Attempts to promote more shared education in Northern Ireland must tackle social as well as religious segregation, the Education Minister has insisted.
John O’Dowd was giving his official response to a report on shared education by a ministerial advisory group.
The report panel, which published its recommendations earlier this year, was criticised by some unionists after including a scathing assessment of academic selection among its findings.
The minister, who said the report would form an “integral part” of education policy in the future, said his vision of shared education meant removing all barriers.
“All the evidence” showed that academic selection favoured children from higher income families, he said.
“Some people have criticised the group for including those recommendations (on academic selection),” he said. “They are missing a very important point. Sharing means educating without barriers, and without segregation. The group’s advice is very clear. Selection discriminates. Selection divides.”
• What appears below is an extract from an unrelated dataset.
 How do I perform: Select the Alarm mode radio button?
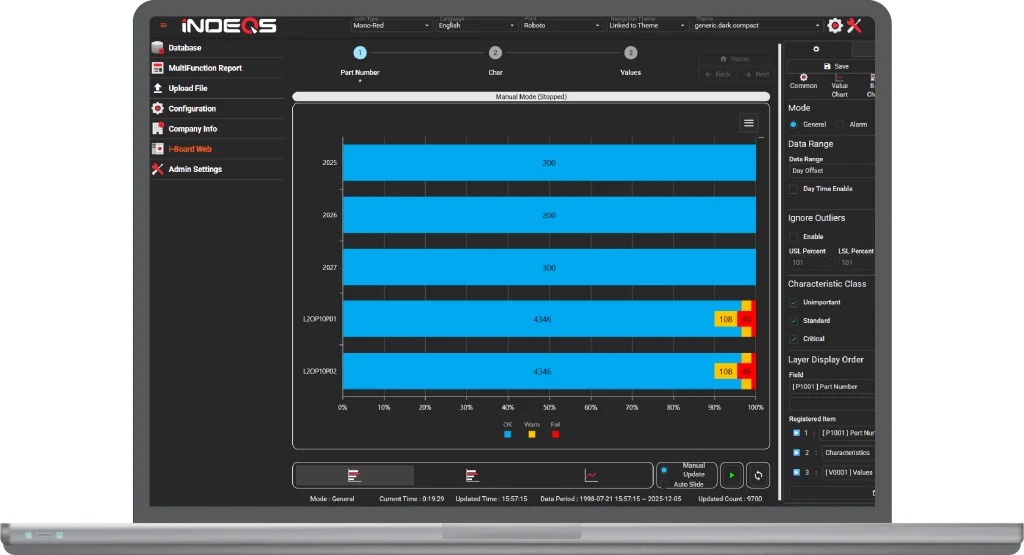(x=840, y=125)
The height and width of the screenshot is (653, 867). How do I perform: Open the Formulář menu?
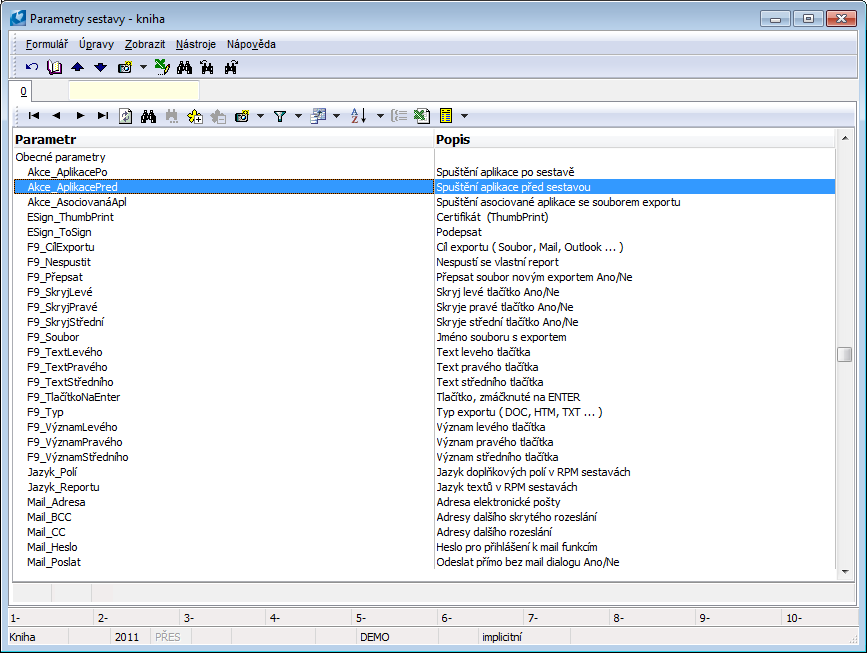click(x=46, y=44)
He added: “I look forward to the day when this Assembly decides to end academic selection for good. Until that day, I will strive to make it irrelevant, and to limit the damage that it does.”
Mervyn Storey, the DUP chairman of Stormont’s education committee, said in a statement that the minister seemed “content in bringing every discussion (around) to the issue of academic selection”, in the knowledge that the DUP will not support any move which would “weaken the position of those schools who use academic criteria as an admissions policy”.
He said: “Rather than set out a road map to deliver shared education, the minister has created a road block.”